Passage for review –

=-=-=

A disturbing piece of information has come up in the course of current litigation over the Ethicon Physiomesh hernia patch, suggesting that the Food and Drug Administration may be aiding and abetting the Johnson & Johnson subsidiary – whether by design or by accident. It is a loophole that Ethicon’s attorneys are attempting to use in order to “prove” that the defendant was not liable for patient injuries – and moreover, allows the corporate recidivist to cast itself in a positive light.
Approximately one year ago, the law firm representing Ethicon sent a letter to plaintiffs’ counsel, accusing them of making “false and misleading statements” about their client’s product. Specifically, what had been referred to by the plaintiffs as a “worldwide recall” was technically a “market withdrawal.” What is the difference – and how might this affect the present cases?
The short answer is that a “recall” is issued when a product has been shown to cause injury. During a recall, safety alerts are issued to consumers. A “market withdrawal” is a voluntary action on part of the company, but does not mean there are any problems with the product – at least, none that the manufacturer will acknowledge. As far as this concerns the Physiomesh, it involves the infamous 510(k) Clearance process, to which our stories refer frequently.

=-=-=

What to work on –
[a] List each distinct word or phrase that the passage on the Physiomesh hernia patch litigation sets in quotation marks.
[b] Resume the passage on the Physiomesh hernia patch litigation with the paragraph that follows its last sentence.
The data after this passage is not needed for any task.

Material provided –
=-=-=

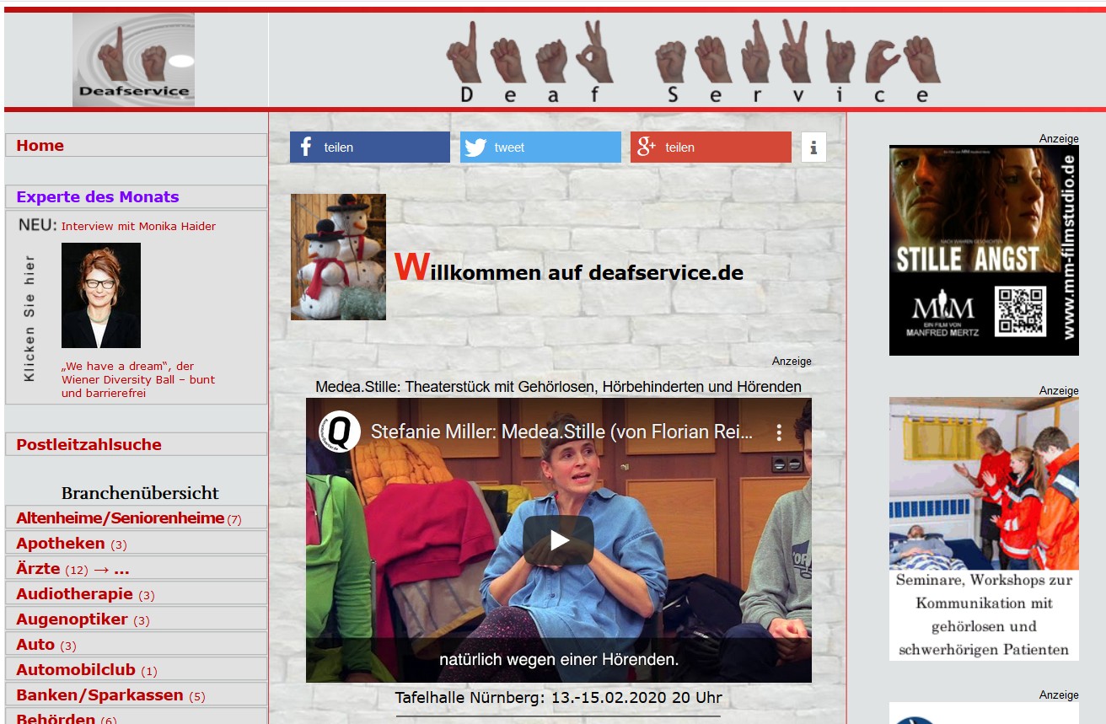This screenshot has height=724, width=1106.
Task: Open the Seminare Workshops advertisement banner
Action: point(984,528)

=-=-=

Answers to the tasks –
[a]
- prove
- false and misleading statements
- worldwide recall
- market withdrawal
- recall

[b]
In 2010, Ethicon got FDA approval for the original Physiomesh through the 510(k) program, claiming that the product was “substantially similar” to its predecessor, the Proceed Hernia Patch. Over the next four years, Ethicon received a number of complaints from physicians and patients – but no action was taken. Instead, the company filed a 510(k) application in June 2014 for an “improved” version, the Physiomesh Open. FDA approval was granted four months later.
Meanwhile, reports of injuries kept coming in. Ethicon finally issued a Field Safety Notice in May of 2016, announcing that the company was “voluntarily” taking the product off the market. However, the company refused to take responsibility, stating only that it was “unable at this time to characterize all factors contributing to higher rates [of failure].” It also suggested that surgeons might be at fault, referring to “operative and patient factors.”
That Field Safety Notice and subsequent “Market Withdrawal” was prompted by reports from independent hernia registries in Europe. Significantly, Ethicon did issue product recalls in Europe and Australia, where health authorities issued warnings about the product. However, because it was simply called a “market withdrawal” in the US, the FDA did not issue any warnings – and now, lawyers for Ethicon are claiming this lets their clients off the hook.
This is not the first time the FDA has appeared to be covering for a medical device manufacturer. While there is little doubt that Ethicon will ultimately be held liable for knowingly manufacturing and marketing a defective product, this issue of recalls vs. “market withdrawals” adds more questions about the FDA and whether they are really protecting the public – or corporate interests.